Peningkatan Peran FKUB
/fkub kota banjarbaru
Sebuah pertanyaan pernah
dilontarkan. “diperlukankah keberadaan
FKUB?” Kalau ya mengapa dan
bersediakah semua pihak memperankan FKUB?
FKUB dibentuk oleh masyarakat untuk
pembangunan, pemeliharaan dan pemberdayaan umat beragama agar terwujud
kerukunan dan kesejahteraan. Pemerintah
berkewajiban memfasilitasi pembentukan dan tentu saja pembinaannya. Ada lima
tugas utama FKUB. Tugas tersebut adalah melakukan dialog-dialog, sosialisasi
per-uu-an dan kebijakan di bidang keagamaan terkait dengan kerukunan umat
beragama dan pemberdayaan masyarakat, dan terakhir pemberian rekomendasi
tertulis atas permohonan pendirian rumah ibadah.
Beranjak dari tugas utama yang
digariskan dalam Peraturan Bersama Nomor 9 dan Nomor 8/2006, setidak-tidaknya
ada tiga peran FKUB yang perlu dikembangkan. Ketiga peran tersebut adalah peran
antisipatif agar umat beragama terhindar dari ketegangan, pertikaian atau
konflik; peran solutif, bila pertentangan dan pertikaian terjadi; dan peran
kreatif, untuk pemberdayaan dan peningkatan partisipasi masyarakat agar
lebih banyak lagi berperan dalam proses
berbangsa.
Peningkatan peran FKUB, khususnya
FKUB Kota Banjarbaru dapat dilakukan melalui strategi:
1.
Optimalisasi peran Dewan Penasehat FKUB
2.
Dukungan, komitmen dan kerjasama segenap
lembaga/institusi mitra termasuk lembaga legislative, antar lembaga dan dengan FKUB.
3.
Penguatan kelembagaan internal FKUB sendiri
4.
Pemenuhan kebutuhan dana kegiatan FKUB sesuai ketentuan
“Agree Indisagreement”
Di antara
pakar sosiologi agama mengajukan lima alternatif model untuk pembentukan kerukunan umat
beragama, yaitu sinkritisme: pandangan
bahwa semua agama adalah sama, rekonsepsi, sintesis, perpindahan
agama, dan agree in disagreement.

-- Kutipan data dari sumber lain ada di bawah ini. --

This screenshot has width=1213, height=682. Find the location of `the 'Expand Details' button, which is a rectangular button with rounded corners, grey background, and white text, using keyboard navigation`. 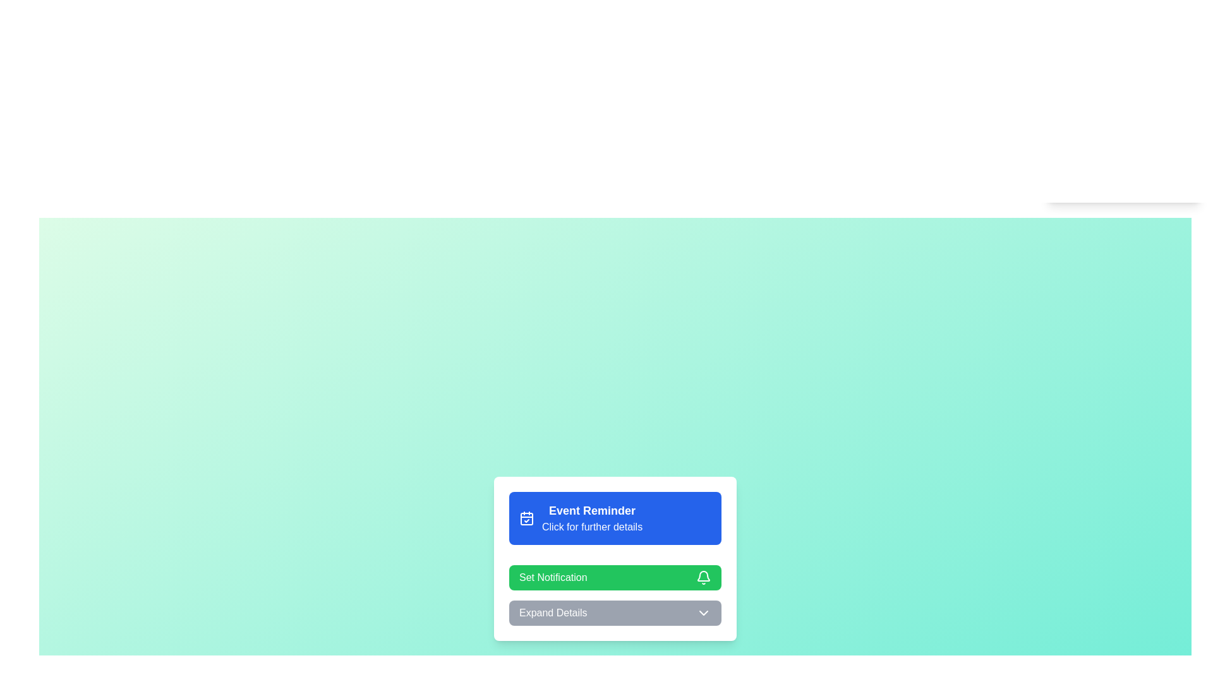

the 'Expand Details' button, which is a rectangular button with rounded corners, grey background, and white text, using keyboard navigation is located at coordinates (616, 613).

Dari kelima model tersebut agaknya model Setuju dalam Perbedaan (Agree in
disagreement) adalah cara yang paling
tepat untuk kehidupan umat beragama di Indonesia. Bagaimana wujud setuju dalam
perbedaan dimaksud?
Setuju dalam perbedaan adalah
suatu sikap batin yang mengapresiasi keberadaan umat agama yang berbeda sebagai
bagian dari umat manusia. Setiap umat
beragama perlu mengedepankan dan
memandang persamaan yang
sama-sama dimiliki sebagai unsur perekat; mempersepsi bahwa umt yang berbeda
tersebut berasal dari kesatuan: ummah wahidah; bahwa perbedaan adalah keberagaman kemanusiaan dan menyatu membentuk suatu kekuatan. “Kita sepakat dalam perbedaan, kita setuju
untuk berbeda. Biarlah kita berbeda. Walaupun berbeda kita adalah satu”;
dan seterusnya, Terakhir, perbedaan
adalah sebuah realitas, dan sudah menjadi ketetapan Tuhan yang mesti diterima serta disikapi secara arif.

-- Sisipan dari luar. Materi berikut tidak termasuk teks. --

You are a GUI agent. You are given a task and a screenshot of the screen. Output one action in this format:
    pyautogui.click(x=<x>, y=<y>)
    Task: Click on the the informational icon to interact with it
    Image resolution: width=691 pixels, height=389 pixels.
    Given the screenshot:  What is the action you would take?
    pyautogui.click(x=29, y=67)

Setuju dalam perbedaan bukan bermakna
turut serta mengimani keyakinan
akidah/teologis umat beragama yang berbeda dan bukan pula keikutsertaan dalam peribadatan umat beragama lain.
Untuk bersetuju dalam perbedaan tentu tidak
dengan melakukan sesuatu yang kental dengan nuansa keyakinan akidah dan
ibadat/ritualitas umat agama yang berbeda. Banyak aktivitas sosial
kemasyarakatan yang memerlukan kerjasama seluruh umat beragama yang
sesungguhnya sangat mencerminkan kerukunan.
Setiap umat beragama perlu
mengakomodasi perbedaan dalam kondisi yang ramah terkendali agar tidak
termanifestasi dalam pertikaian. Perbedaan memang tidak dapat dihilangkan.
Barangkali sekarang diperlukan suatu
pedoman dan panduan untuk bertindak rukunan sesuai kondisi dan kultur suatu wilayah. Hal ini untuk menyikapi dan
mengskomodir perbedaan-perbedaan tersebut.
Kalau ok, wacana ini periu diperbincangkan
lebih lanjut dalam suasana serius santai
dan dalam bingkai perdamaian! (mahfudz shiddieq /ketua fkub kota
banjarbaru, kalsel)
Kecerdasan dan kedewasaan spiritual membuat seseorang menjadikan agama sebagai perekat bukan sekat tanpa kehilangan keyakinannya.